• TEXT PASSAGE
__________________________________________________

Basic Blitz: A Surprisingly Addictive VIC-20 Remake

The game Blitz was written and self-published by Simon Taylor for the unexpanded VIC-20 in 1981, then later sold to Mastertronic.

https://www.eurogamer.net/lost-and-found-blitz

I always thought it looked like a game that must have been written in Basic, but I never got around to testing that until the beginning of 2025.

So, here's my version in all its glorious 64 lines of code!

Mine seems to be based on the later Mastertronics' version, because my plane is just one graphic character instead of 2 or 3 and my buildings are multicoloured instead of just black. Multi-coloured buildings adds to the fun, given most actual buildings are grey.

Also, mine doesn't speed up during each flight; it does get faster per level while the number of buildings it generates also increases by 2. My current high score is 533. Game control is pretty simple: you just press 'v' to drop a bomb as the ship flies across the screen. Only one bomb can be dropped at a time.

Design

Enough of the gameplay, let's discuss the software design. The outline of the game is pretty simple:

• Line 5 reserves memory for the graphics characters then calls a subroutine at line 9000 to generate them.
• Line 7 defines a function to simplify random number generation.
• Line 8 is a bit of debug, see later.
• Line 9 resets the high score. So, this only happens once.
• Line 10 starts a game with a width of 5 (so 5x2=10 buildings are generated) and a delay of 100 between each frame.

__________________________________________________

• PROVIDED MATERIAL
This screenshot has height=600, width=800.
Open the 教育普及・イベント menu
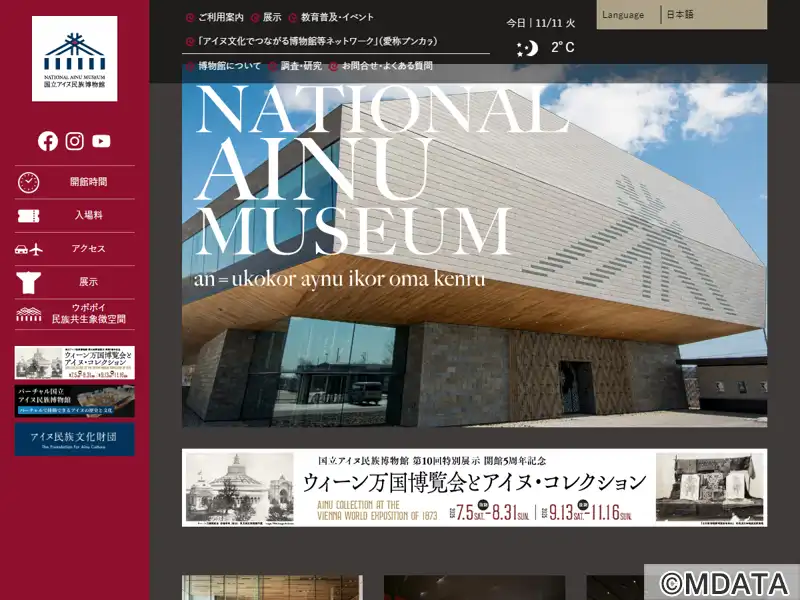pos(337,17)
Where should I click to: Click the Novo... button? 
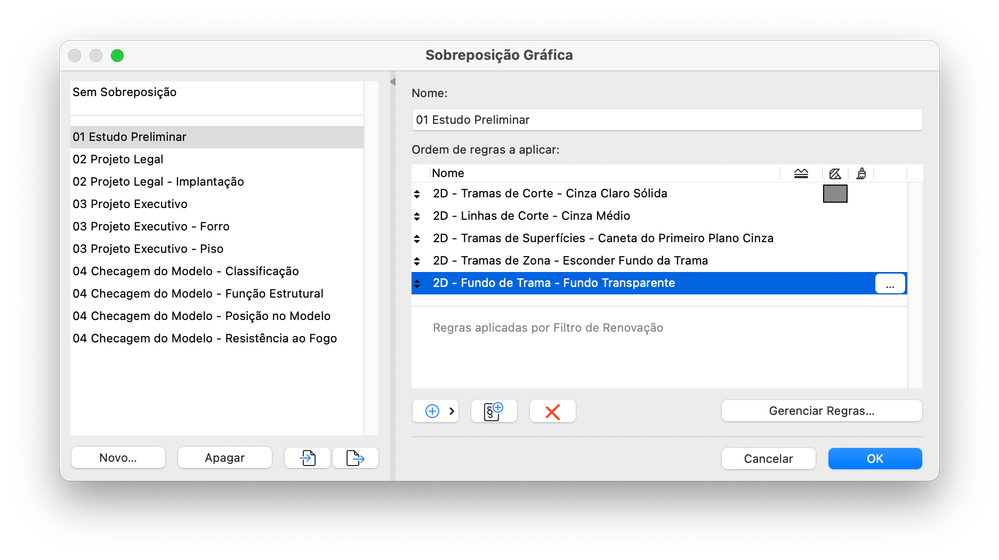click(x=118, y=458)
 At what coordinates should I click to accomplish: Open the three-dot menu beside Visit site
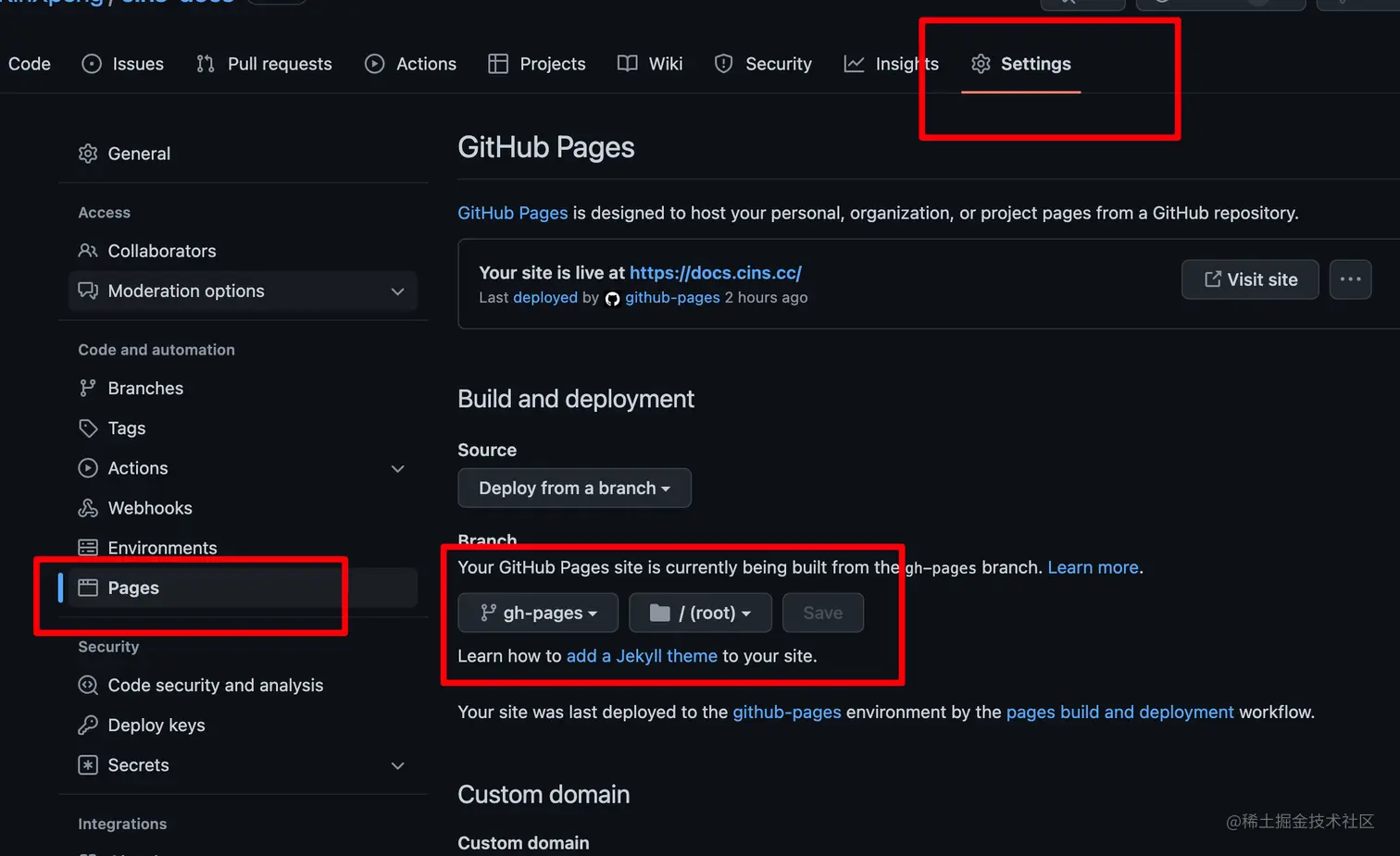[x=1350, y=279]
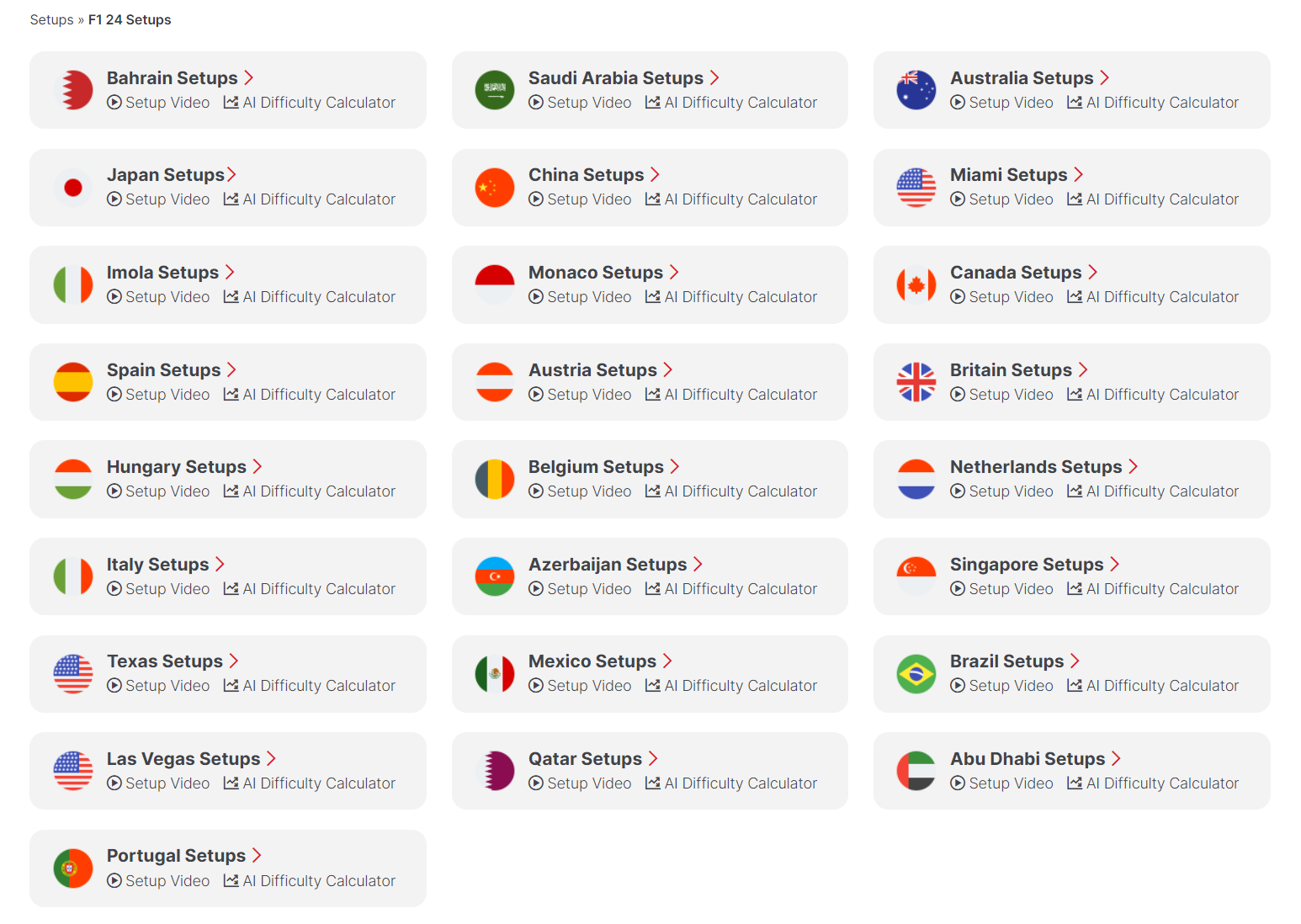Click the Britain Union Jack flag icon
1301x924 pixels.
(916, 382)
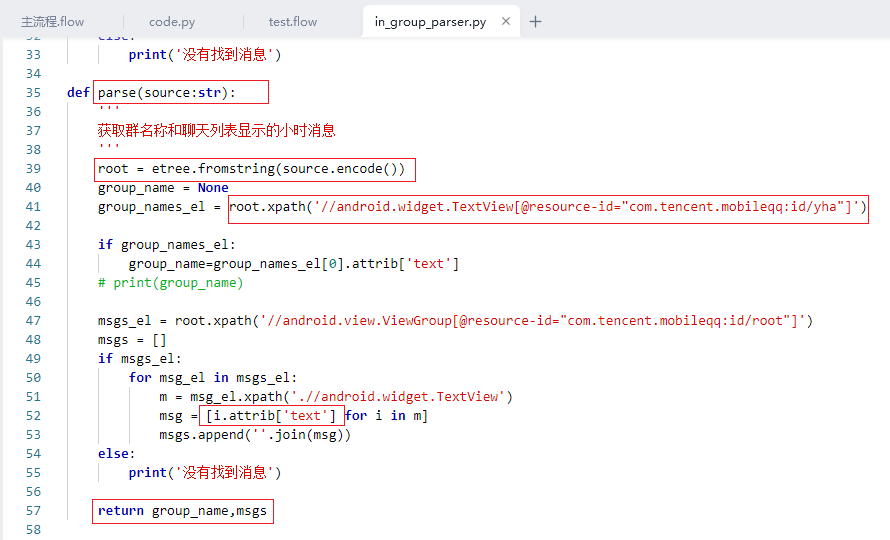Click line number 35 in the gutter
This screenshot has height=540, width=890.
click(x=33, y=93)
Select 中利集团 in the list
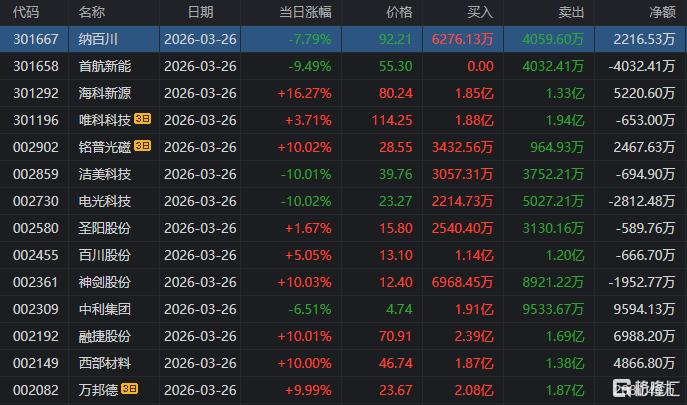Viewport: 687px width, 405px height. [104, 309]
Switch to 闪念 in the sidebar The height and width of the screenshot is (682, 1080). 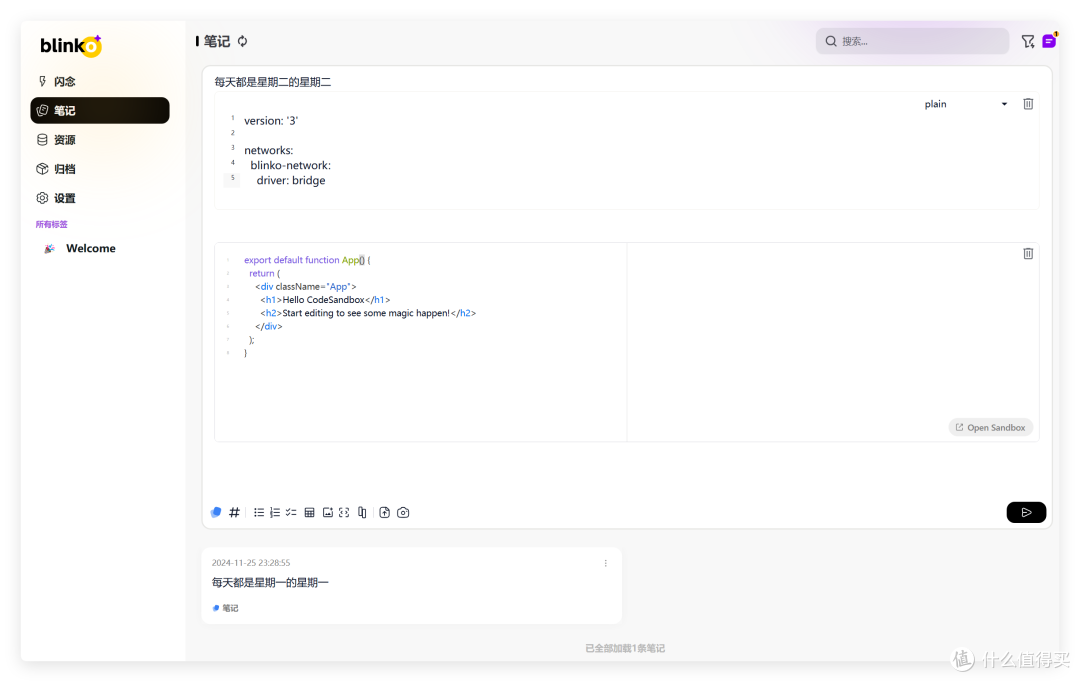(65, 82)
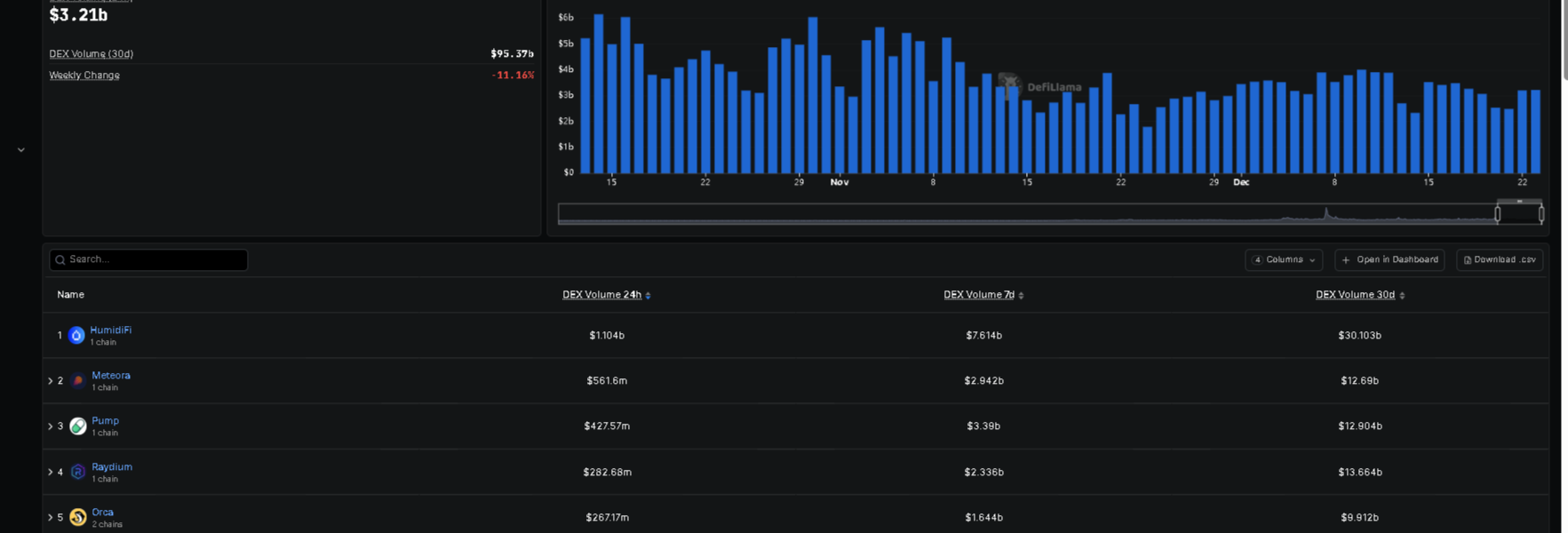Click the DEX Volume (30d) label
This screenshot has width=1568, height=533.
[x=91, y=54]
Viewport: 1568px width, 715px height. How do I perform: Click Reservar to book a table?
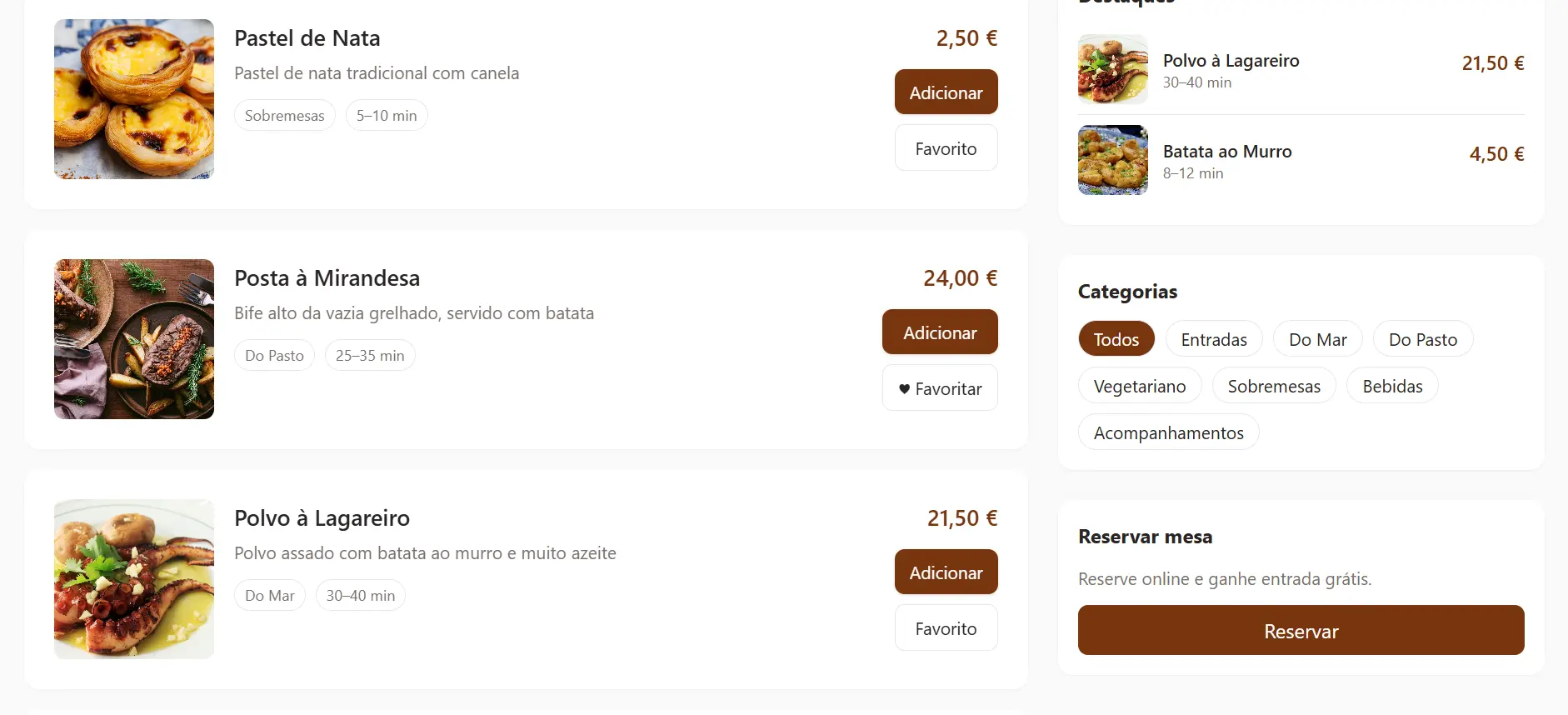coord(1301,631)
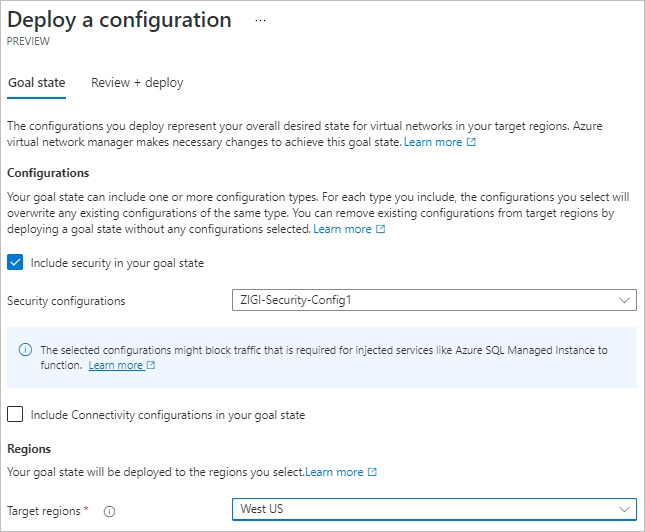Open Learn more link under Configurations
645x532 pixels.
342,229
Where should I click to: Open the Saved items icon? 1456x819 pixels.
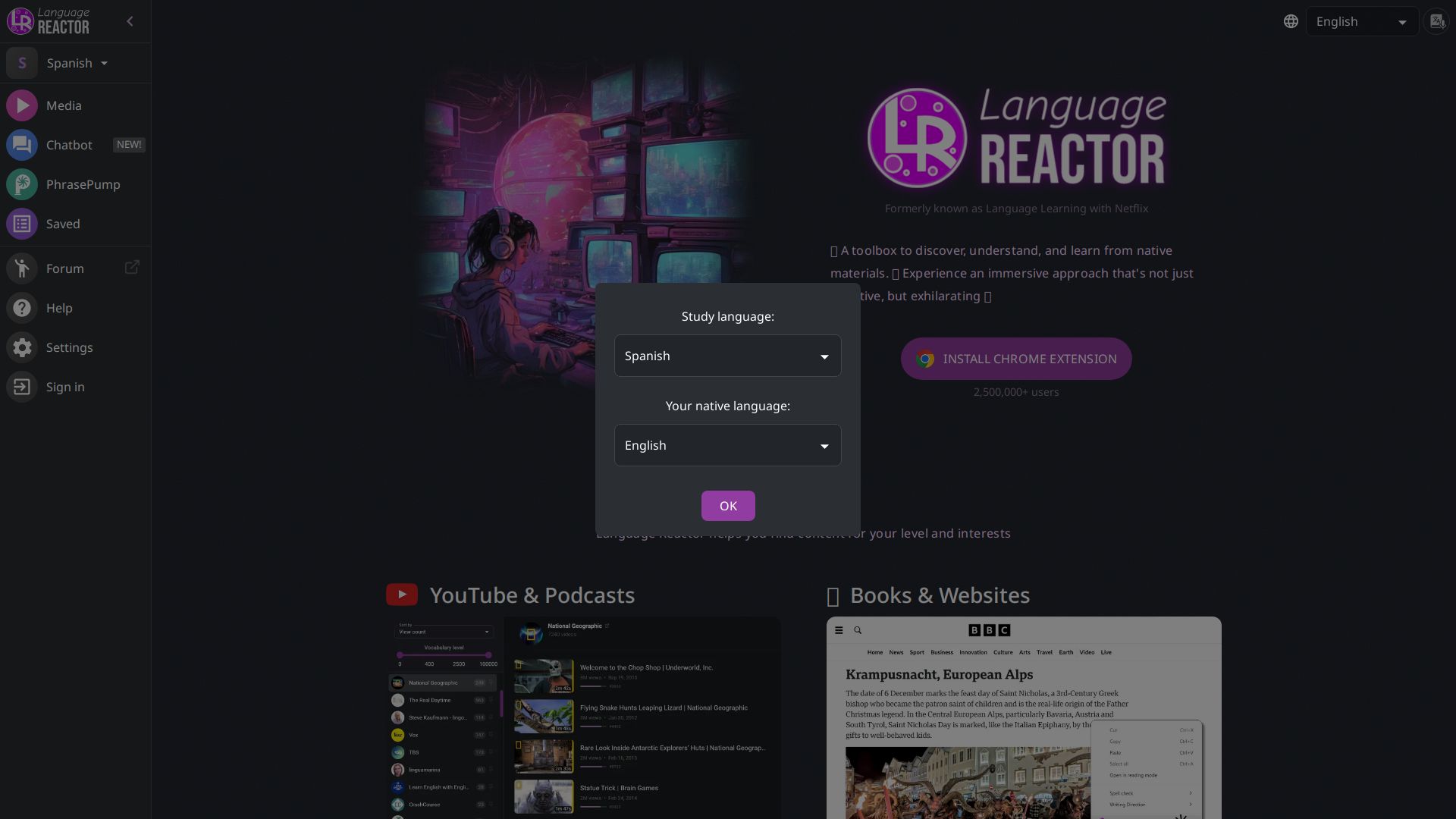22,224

__________________________________________________

• TASK GOAL
Pick up the write-up on the Basic Blitz VIC-20 remake after its final sentence, carrying on its line-by-line outline of the program.

• OUTPUT BELOW
• Lines 30 to 60 are the main loop of the game. It really is that tiny. The loop terminates when the  plane lands or hits a building. Within that the plane is drawn (by displaying it in its next position then erasing the previous position to avoid flicker).
• Bomb handling is done in lines 45 to 50, but the explosion is handled in lines 200-300.
• End of game is handled in lines 66 to 80 including displaying "Landed" or "Crashed", updating the high score and handling the user wanting to quit.
• Line 99 resets the graphics characters back to the normal character set so that you can carry on editing it.
• The subroutine at line 100 performs the equivalent of a PRINT AT.
• The subroutine at lines 200 to 250 handle a bomb hitting a building (a random number of floors are destroyed).
• The subroutine at lines 8000 to 8070 generate a new level based on W, the width of the cityscape.
• The subroutine at lines 9000 to 9010 generates the graphics characters and sets the sound level to 5.
• The data from lines 9012 to 9090 are the graphics characters themselves, in the sequence: 'blank', 'solid square', 3x building types, 2x roofs, plane, grass.
• The subroutine from lines 9500 to 9520 wait for a key to be released, then pressed, returning the key in A$.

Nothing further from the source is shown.